Often, students get exams back, look at their grades, file the exam or throw it away, and give little thought to its useful purpose after the fact. Reviewing what went well and what didn’t can help you do better on future exams, boost your confidence, and demonstrate the use of exams as learning tools in addition to evaluation instruments.

There are two types of exam review. One involves reviewing each individual exam and the second involves pooling information you get from all your examinations. Try to do both and when you do, consider the following questions.

HOW DID YOU STUDY?

  • Did you study actively by asking yourself questions and then answering them?
  • Were you actually studying before the test, or were you still learning new material?
  • Did you space your studying out or cram it in at the last minute?
  • Did your notes make it easier for you to study, or was it difficult to figure out what you meant when you wrote them?
  • Did you study the right things? If not, what prevented you from pinpointing the important areas?
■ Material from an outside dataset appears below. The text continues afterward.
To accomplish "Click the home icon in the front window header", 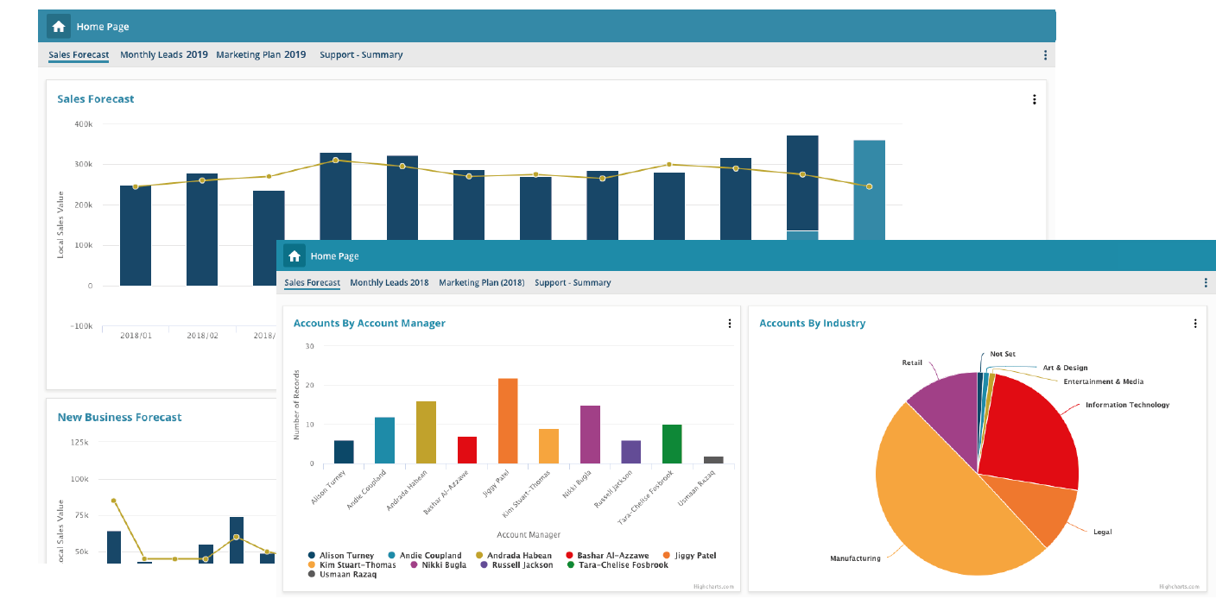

HOW DID YOU MANAGE YOUR TIME?

  • Did you have enough time to answer all the questions?
  • Did you have enough to review your answers at the end?
  • Did you spend the most time on questions that you counted the most and the least amount of time on the questions that counted the least?
  • Did you work steadily and not speed up at the end?

WHAT KIND OF MISTAKES DID YOU MAKE?

  • Did you understand the overall concept or topic and make silly mathematical or factual errors?
  • Did you miss whole topics when you did your reviewing?
  • Did you have a general idea of what was going on and miss the specific points?
  • Did you make lots of different kinds of mistakes?
  • Did you make mistakes from misunderstanding facts

WERE CERTAIN TYPES OF QUESTIONS HARDER FOR YOU THAN OTHERS?

  • Did you do okay on subjective questions and worse on objective ones?
  • Did you do okay on objective and worse on subjective ones?

HOW ANXIOUS WERE YOU?

  • How much nervousness, or lack of it, contributed to your performance?
  • How much sleep you get before the exam?
  • Did you eat well before the exam?
  • How confident did you feel going into the exam and how did your level of confidence compare to the outcome of the test?